* EXTRACTED ENTRIES *
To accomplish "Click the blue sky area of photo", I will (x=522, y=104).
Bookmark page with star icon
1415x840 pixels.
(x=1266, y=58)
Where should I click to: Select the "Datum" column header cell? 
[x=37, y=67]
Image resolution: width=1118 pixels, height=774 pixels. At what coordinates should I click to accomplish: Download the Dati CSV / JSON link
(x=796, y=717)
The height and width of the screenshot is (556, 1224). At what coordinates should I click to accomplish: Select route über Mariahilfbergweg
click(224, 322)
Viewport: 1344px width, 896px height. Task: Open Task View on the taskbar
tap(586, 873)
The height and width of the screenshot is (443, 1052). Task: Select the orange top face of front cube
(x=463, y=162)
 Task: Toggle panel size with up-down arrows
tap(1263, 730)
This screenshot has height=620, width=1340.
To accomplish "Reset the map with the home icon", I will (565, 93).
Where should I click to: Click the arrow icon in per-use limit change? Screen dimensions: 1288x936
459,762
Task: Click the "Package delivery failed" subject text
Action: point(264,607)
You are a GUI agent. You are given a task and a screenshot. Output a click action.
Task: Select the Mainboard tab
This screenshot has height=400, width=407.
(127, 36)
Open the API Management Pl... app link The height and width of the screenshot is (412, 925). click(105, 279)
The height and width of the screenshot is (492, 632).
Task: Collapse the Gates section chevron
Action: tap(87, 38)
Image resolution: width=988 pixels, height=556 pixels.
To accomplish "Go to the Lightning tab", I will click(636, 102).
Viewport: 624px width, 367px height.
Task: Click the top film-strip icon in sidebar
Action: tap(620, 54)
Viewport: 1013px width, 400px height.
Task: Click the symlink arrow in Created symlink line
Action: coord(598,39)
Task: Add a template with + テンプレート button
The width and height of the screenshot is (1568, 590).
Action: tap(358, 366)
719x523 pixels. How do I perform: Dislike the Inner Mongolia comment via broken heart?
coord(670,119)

* WHAT YOU ARE ASKED TO DO *
Copy the records from the line containing "The height and width of the screenshot is (556, 1224)." down to the line containing "tap(586, 873)", switching "Task View" to "Start menu" and keeping everything else the same.

* FINAL ANSWER *
The height and width of the screenshot is (556, 1224). At what coordinates should I click to accomplish: Select route über Mariahilfbergweg
click(224, 322)
Viewport: 1344px width, 896px height. Task: Open Start menu on the taskbar
tap(586, 873)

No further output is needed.